**Data for processing:**
========================
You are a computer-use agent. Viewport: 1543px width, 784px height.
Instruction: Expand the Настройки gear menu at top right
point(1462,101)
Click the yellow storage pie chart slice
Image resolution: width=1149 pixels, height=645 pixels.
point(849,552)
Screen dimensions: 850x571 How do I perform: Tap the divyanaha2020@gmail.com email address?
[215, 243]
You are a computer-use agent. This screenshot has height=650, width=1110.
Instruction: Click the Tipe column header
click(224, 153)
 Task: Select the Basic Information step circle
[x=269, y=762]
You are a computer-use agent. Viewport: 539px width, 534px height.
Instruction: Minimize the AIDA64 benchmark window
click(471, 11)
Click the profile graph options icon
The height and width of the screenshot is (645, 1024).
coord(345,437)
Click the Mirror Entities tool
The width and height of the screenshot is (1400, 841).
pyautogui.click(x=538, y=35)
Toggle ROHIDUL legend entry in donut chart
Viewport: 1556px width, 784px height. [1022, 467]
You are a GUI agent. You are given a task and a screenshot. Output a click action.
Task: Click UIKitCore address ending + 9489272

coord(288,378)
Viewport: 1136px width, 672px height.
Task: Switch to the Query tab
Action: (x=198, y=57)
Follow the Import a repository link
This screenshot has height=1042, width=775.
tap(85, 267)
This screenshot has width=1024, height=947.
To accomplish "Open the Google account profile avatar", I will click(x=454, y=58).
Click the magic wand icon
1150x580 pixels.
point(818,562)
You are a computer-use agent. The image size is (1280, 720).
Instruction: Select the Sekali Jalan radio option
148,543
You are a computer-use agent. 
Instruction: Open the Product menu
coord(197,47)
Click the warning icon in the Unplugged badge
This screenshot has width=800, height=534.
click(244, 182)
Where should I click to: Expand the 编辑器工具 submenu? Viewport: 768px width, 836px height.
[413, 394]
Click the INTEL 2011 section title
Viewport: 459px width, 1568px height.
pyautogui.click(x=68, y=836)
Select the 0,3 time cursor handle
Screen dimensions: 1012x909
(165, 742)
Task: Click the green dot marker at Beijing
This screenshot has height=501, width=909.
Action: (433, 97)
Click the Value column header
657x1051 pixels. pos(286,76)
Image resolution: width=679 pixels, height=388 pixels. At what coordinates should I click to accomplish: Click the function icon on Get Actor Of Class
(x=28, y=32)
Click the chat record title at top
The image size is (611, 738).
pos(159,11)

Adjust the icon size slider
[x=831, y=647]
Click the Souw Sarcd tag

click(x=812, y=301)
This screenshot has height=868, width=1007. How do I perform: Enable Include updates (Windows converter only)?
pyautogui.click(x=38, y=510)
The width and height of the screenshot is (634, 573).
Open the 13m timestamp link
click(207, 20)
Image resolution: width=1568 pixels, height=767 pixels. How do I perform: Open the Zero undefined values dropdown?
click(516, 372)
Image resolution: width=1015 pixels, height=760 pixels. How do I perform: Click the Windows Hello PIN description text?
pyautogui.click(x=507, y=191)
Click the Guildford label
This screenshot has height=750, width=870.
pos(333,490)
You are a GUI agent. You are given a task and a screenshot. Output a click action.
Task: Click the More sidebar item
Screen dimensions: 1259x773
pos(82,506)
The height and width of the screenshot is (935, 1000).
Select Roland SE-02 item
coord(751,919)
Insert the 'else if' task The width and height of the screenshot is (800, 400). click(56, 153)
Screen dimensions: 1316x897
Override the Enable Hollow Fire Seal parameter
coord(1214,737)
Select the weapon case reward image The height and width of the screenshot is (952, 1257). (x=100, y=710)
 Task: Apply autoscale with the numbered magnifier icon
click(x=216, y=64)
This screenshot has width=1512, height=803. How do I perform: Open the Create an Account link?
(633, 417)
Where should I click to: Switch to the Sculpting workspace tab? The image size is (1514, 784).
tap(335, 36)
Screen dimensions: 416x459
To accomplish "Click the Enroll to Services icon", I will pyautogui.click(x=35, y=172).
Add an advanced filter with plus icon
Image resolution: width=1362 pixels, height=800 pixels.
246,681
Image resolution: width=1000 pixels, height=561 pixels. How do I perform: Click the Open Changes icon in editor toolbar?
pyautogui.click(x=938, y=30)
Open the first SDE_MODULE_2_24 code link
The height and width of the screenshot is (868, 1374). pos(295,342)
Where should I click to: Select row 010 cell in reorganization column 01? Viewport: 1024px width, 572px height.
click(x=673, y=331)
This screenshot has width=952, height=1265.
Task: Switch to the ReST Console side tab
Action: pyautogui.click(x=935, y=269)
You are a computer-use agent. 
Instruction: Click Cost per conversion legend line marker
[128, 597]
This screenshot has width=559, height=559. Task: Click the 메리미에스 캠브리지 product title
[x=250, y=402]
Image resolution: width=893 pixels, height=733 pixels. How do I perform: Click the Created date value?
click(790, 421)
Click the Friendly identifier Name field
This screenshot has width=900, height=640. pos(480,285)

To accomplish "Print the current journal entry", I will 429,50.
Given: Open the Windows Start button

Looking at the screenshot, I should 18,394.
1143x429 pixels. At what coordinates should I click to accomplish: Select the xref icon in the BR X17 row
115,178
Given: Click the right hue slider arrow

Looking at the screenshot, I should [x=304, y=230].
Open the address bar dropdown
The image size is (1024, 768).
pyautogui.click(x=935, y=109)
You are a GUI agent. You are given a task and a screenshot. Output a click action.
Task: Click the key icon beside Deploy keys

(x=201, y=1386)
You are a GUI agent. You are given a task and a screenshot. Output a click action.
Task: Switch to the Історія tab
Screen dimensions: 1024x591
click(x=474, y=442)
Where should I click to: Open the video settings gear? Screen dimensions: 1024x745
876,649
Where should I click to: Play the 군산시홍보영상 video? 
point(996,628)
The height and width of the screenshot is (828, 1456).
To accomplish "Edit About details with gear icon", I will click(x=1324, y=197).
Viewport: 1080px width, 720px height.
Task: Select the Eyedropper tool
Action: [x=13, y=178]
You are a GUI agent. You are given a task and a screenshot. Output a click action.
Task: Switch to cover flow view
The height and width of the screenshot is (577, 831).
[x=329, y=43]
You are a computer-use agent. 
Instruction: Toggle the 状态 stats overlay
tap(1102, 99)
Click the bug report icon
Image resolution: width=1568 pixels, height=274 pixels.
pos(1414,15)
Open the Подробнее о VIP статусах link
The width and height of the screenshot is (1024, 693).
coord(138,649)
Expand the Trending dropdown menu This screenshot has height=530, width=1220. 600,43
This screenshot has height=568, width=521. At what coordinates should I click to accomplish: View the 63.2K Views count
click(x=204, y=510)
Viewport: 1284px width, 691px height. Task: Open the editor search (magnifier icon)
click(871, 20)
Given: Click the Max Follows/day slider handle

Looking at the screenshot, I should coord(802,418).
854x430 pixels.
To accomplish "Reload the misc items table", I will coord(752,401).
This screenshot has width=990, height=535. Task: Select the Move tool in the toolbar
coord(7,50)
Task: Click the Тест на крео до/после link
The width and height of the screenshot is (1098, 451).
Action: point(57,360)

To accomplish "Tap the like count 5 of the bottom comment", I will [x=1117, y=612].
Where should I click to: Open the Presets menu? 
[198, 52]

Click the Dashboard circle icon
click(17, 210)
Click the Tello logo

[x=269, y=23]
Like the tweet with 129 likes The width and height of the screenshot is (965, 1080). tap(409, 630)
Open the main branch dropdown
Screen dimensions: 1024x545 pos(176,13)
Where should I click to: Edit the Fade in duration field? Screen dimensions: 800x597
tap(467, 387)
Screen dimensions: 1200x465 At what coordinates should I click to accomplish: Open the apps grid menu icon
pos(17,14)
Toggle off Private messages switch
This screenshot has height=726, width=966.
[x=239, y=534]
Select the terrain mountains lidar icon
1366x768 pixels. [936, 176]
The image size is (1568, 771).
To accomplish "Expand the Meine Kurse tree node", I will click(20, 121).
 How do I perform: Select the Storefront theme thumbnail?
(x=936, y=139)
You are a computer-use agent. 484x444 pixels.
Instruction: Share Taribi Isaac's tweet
========================
**Instructions to follow:** Looking at the listing above, count the lines that contain "computer" and give nothing but the number.

**Response to this task:** 8